Selon déclaration de cession du 7 décembre 2015, monsieur [U] [C] a acquis ce véhicule de la SAS GAP AUTOMOTIVE présentant un kilométrage identique, moyennant le prix facturé de 25.100 euros.
Exposant avoir subi une panne au mois de mai 2020 occasionnée par un problème affectant la boite de vitesse, monsieur [U] [C] a saisi le juge des référés du tribunal judiciaire de Libourne qui, par décision du 23 juillet 2020 a ordonné une expertise au contradictoire de la SAS PAROT AUTOMOTIVE, venant aux droits du vendeur, et de la société de droit anglais FCE BANK PLC.
L’expert, monsieur [L] [K], a établi son rapport le 15 mars 2021.
Par actes délivrés les 04 et 12 mai 2022, monsieur [U] [C] a fait assigner la SAS PAROT AUTOMOTIVE et la société FCE BANK PLC devant le tribunal judiciaire de Bordeaux aux fins de résolution de la vente et d’indemnisation de ses préjudices.
La clôture est intervenue le 27 novembre 2024 par ordonnance du juge de la mise en état du même jour.
PRETENTIONS ET MOYENS DES PARTIES
Dans ses dernières conclusions notifiées par voie électronique le 04 mars 2024, monsieur [U] [C] sollicite du tribunal, sous le bénéfice de l’exécution provisoire de droit :
à titre principal de :prononcer la résolution de la vente du 7 décembre 2015,condamner la SAS PAROT AUTOMOTIVE et la société FCE BANK PLC à lui restituer la somme de 25.100 euros au titre du prix de vente, et à reprendre le véhicule,condamner la SAS PAROT AUTOMOTIVE et la société FCE BANK PLC à lui payer la somme de 13.200 euros de dommages et intérêts au titre de la location d’une voiture,condamner la SAS PAROT AUTOMOTIVE et la société FCE BANK PLC à lui payer la somme de 8.695,51 euros de dommages et intérêts correspondant au montant des réparations,à titre subsidiaire, condamner la SAS PAROT AUTOMOTIVE et la société FCE BANK PLC à lui payer la somme de 22.626 euros en réduction du prix de vente,en tout état de cause, condamner la SAS PAROT AUTOMOTIVE et la société FCE BANK PLC au paiement des dépens, comprenant les frais d’expertise et à lui la somme de 2.000 euros au titre de l’article 700 du code de procédure civile.
Au soutien de ses demandes, monsieur [U] [C] fait valoir, sur le fondement des articles 1641 à 1645 du code civil, que le véhicule acquis est affecté d’un vice caché antérieur à la vente en ce qu’il avait subi une intervention sur la boite de vitesse qui lui a été cachée au cours de laquelle les vis ont été posées sans frein filet lors du remontage, entraînant ensuite leur desserrage, puis la perte de certaines jusqu’à la fragilisation de la structure qui a cassé, rendant le véhicule impropre à son usage.
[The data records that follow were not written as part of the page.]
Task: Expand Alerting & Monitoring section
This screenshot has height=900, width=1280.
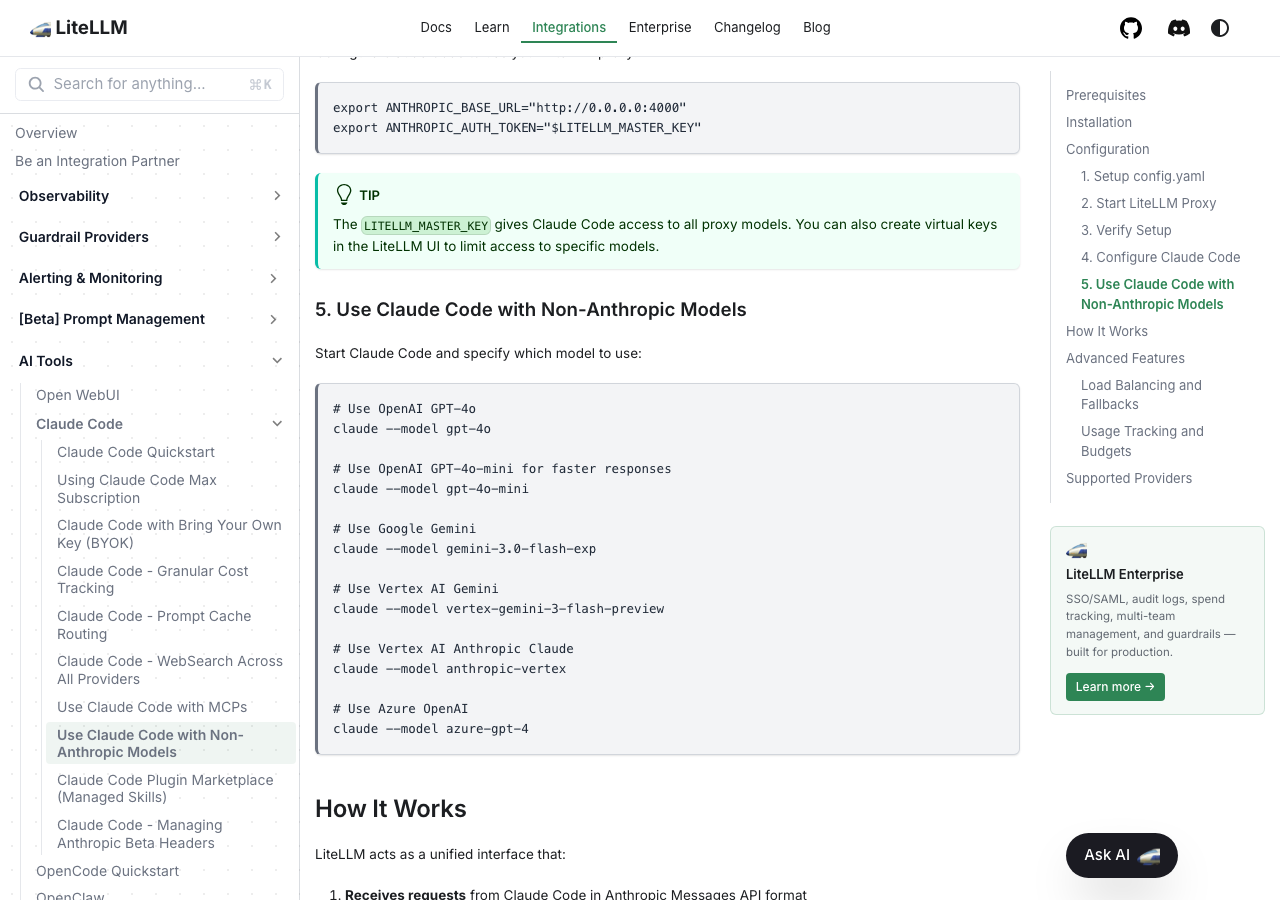Action: point(273,278)
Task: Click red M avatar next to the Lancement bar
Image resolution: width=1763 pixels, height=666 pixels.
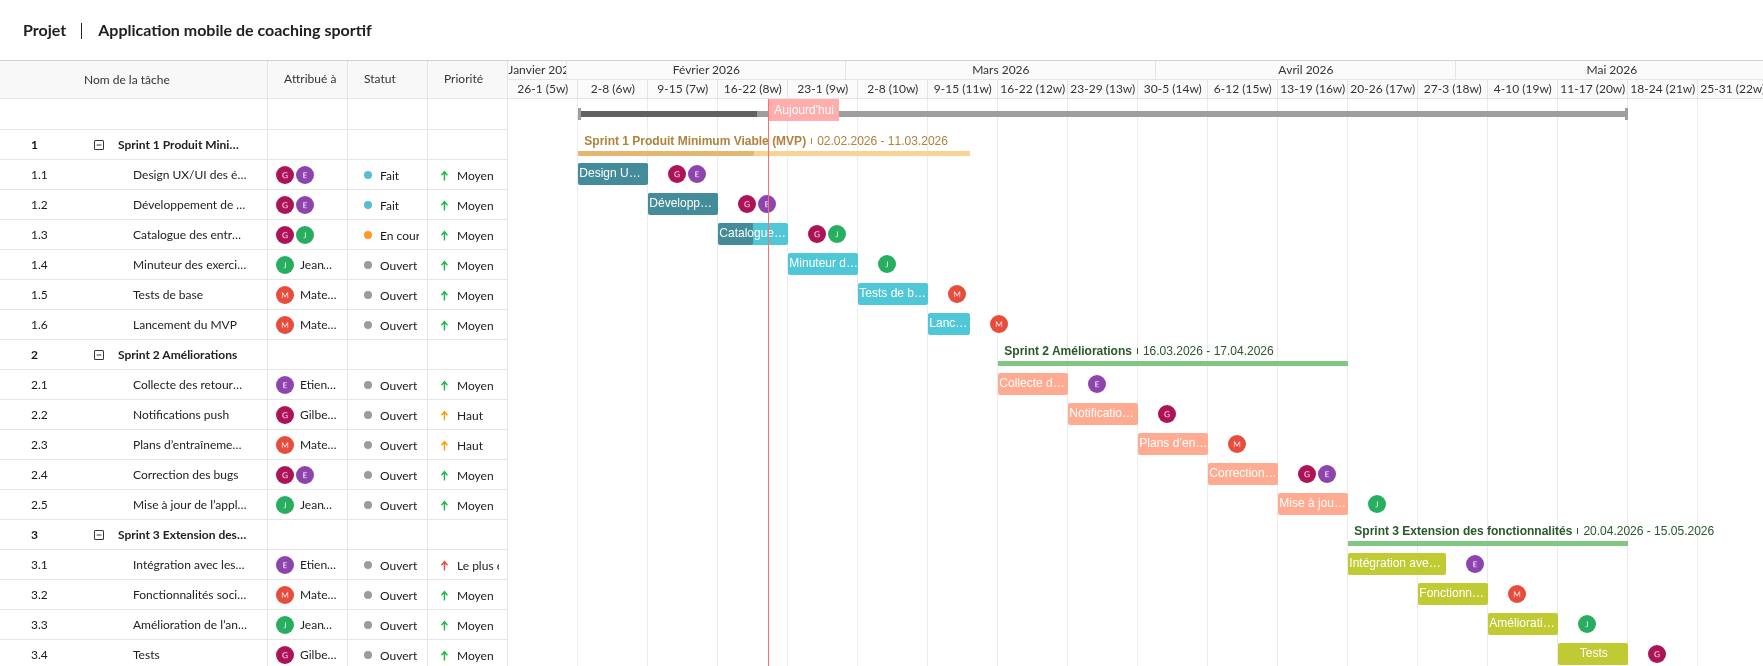Action: click(x=998, y=324)
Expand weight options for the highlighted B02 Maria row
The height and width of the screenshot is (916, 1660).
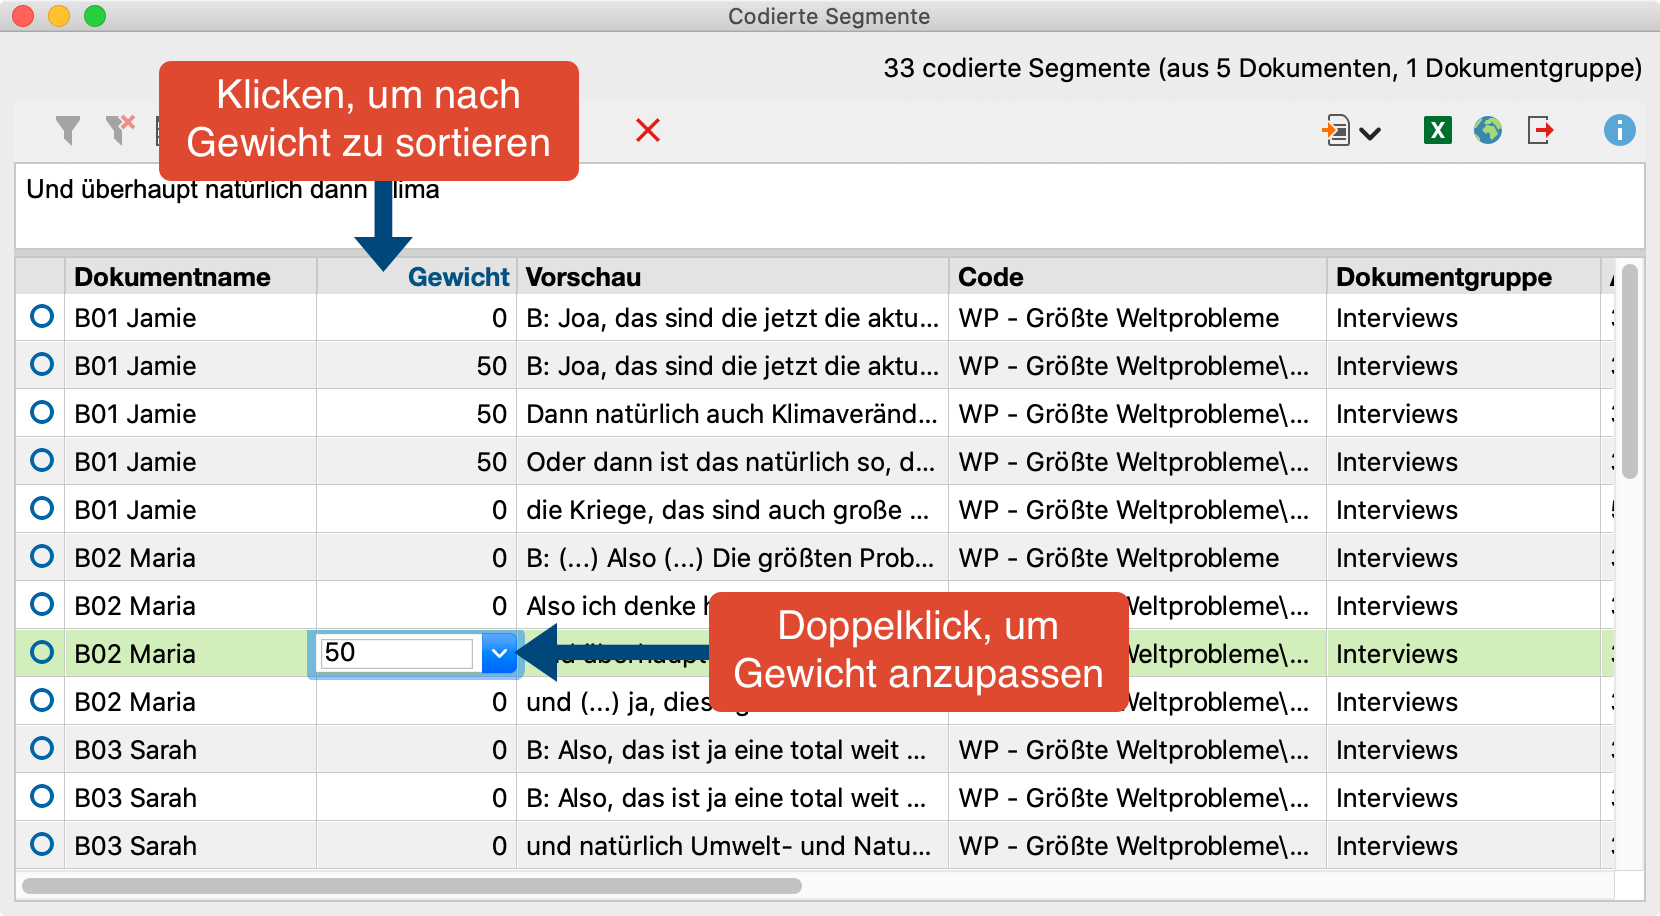500,653
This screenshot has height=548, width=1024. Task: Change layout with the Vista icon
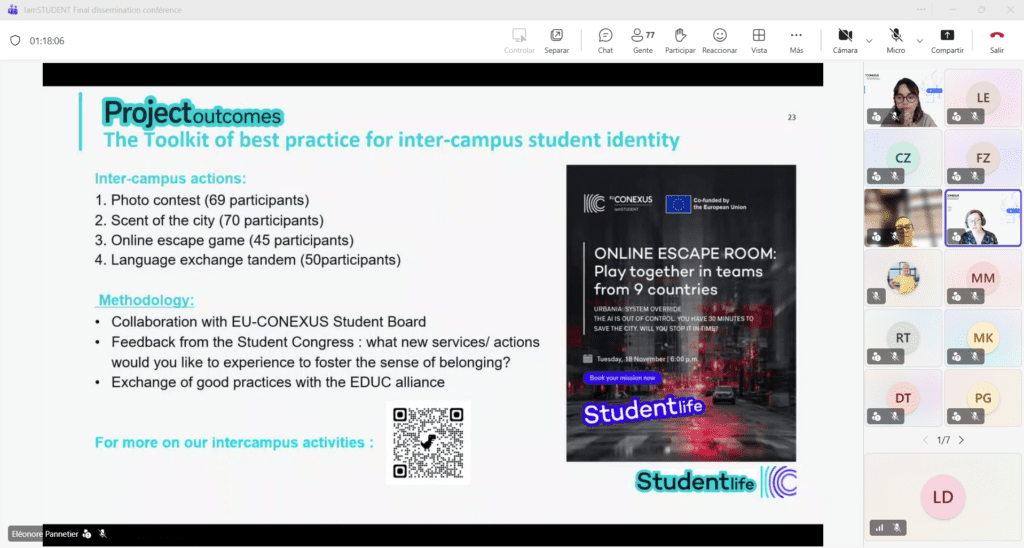click(x=759, y=40)
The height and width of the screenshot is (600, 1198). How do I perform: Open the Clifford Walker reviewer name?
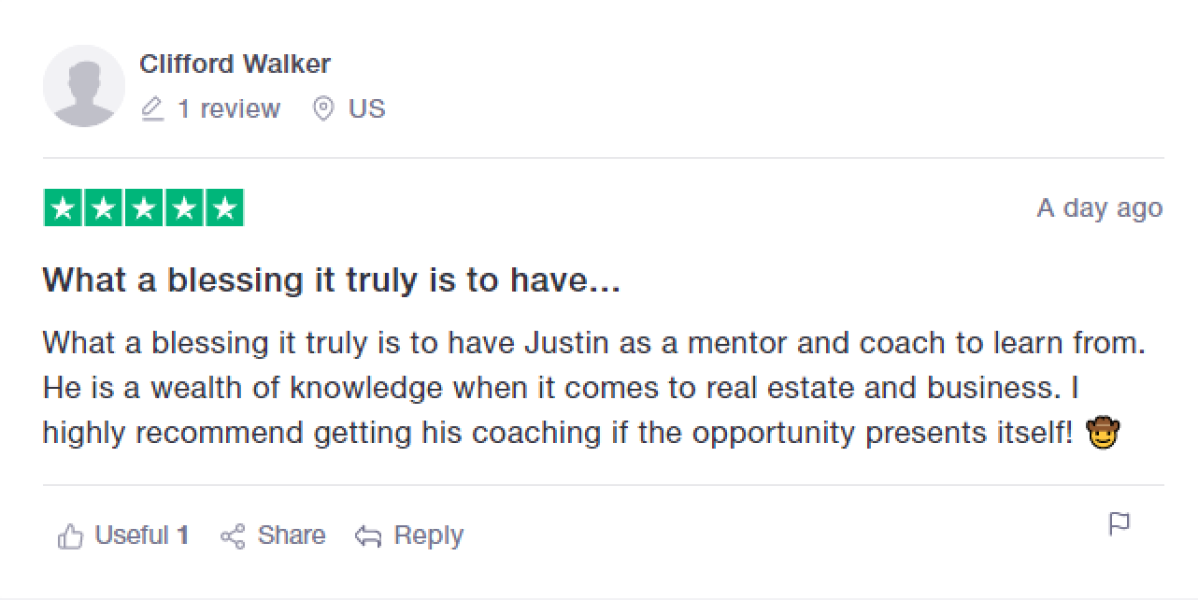click(x=235, y=65)
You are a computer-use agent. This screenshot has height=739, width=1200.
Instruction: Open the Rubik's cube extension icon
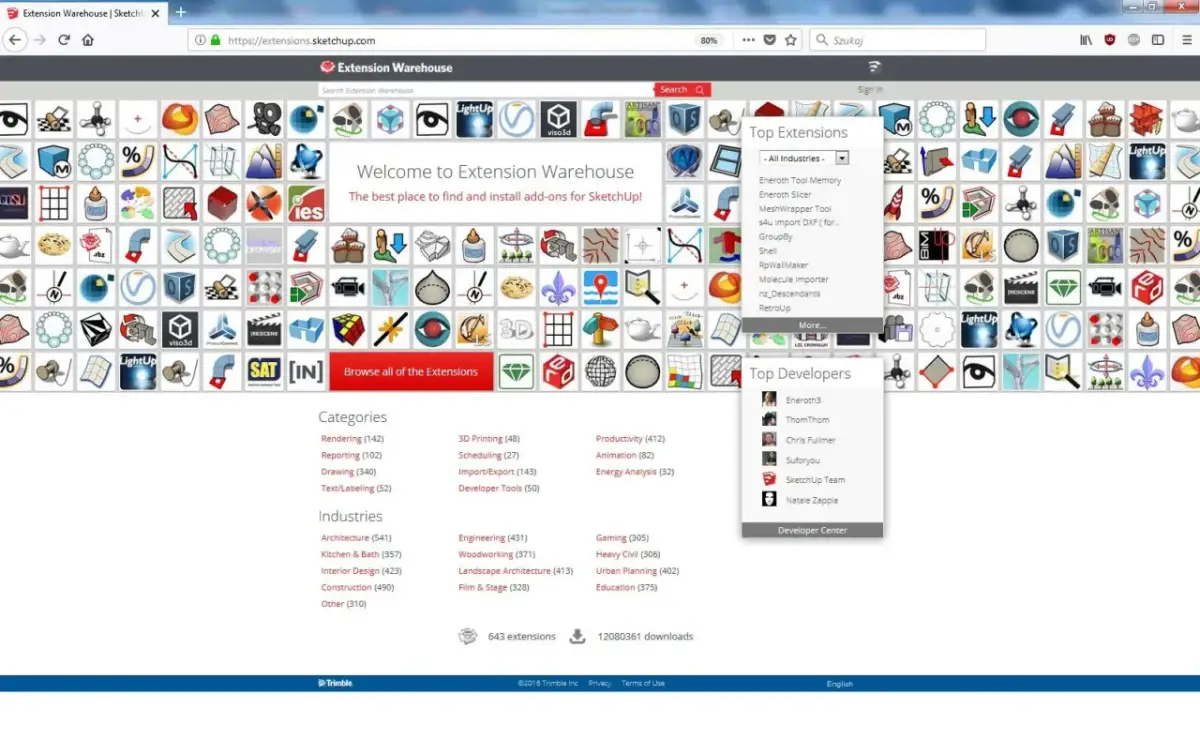pos(348,329)
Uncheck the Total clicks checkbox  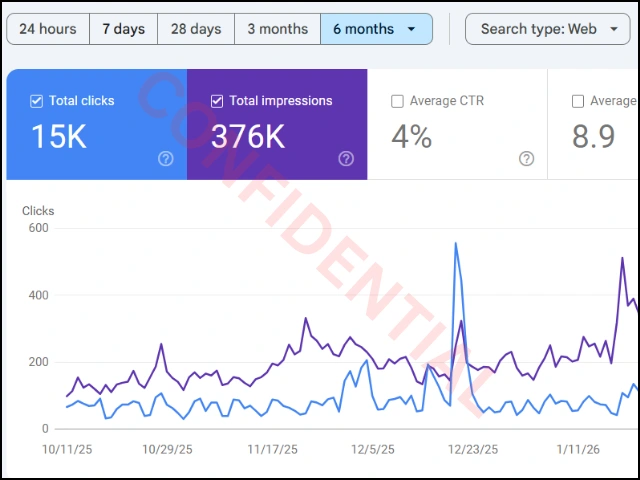tap(37, 101)
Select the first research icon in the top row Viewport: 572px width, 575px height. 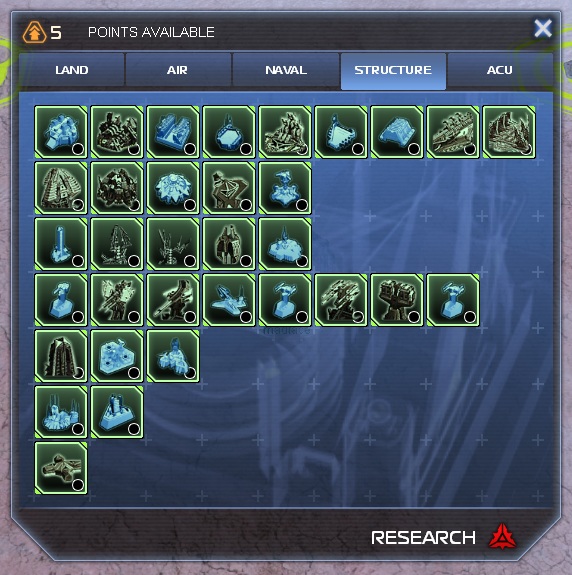(x=61, y=132)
Il expose que la garantie des vices cachés n’a pas vocation à s’appliquer uniquement aux défauts sur une pièces, et qu’il ne lui appartient pas de démontrer la date de l’intervention litigieuse dès lors qu’il démontre que le défaut était présent en germe au jour de son acquisition, au regard notamment de l’apparition de désordres 9 mois après son acquisition alors que le véhicule était sous garantie contractuelle.
Il soutient à titre principal que, même s’il a fait réaliser les réparations afin d’éviter des dégradations complémentaires, il conserve la possibilité d’engager l’action rédhibitoire, compte tenu du principe de la liberté de choix de l’acheteur prévu par l’article 1644 du code civil. Dans ce cadre, il sollicite l’indemnisation du coût des réparations entreprises, outre les frais qu’il a dû engager pour la location d’un véhicule pendant deux années entre la panne et la réalisation des travaux.
A titre subsidiaire, au soutien de sa demande en réduction du prix, il fait valoir que la somme allouée ne pourra être inférieure à l’intégralité des dépenses qu’il a effectué du fait des vices cachés au titre des frais d’expertise (700 et 2.800 euros), des frais de transfert (30,59 euros), de la location d’un véhicule de remplacement (13.200 euros) et du coût des réparations (8.695,51 euros).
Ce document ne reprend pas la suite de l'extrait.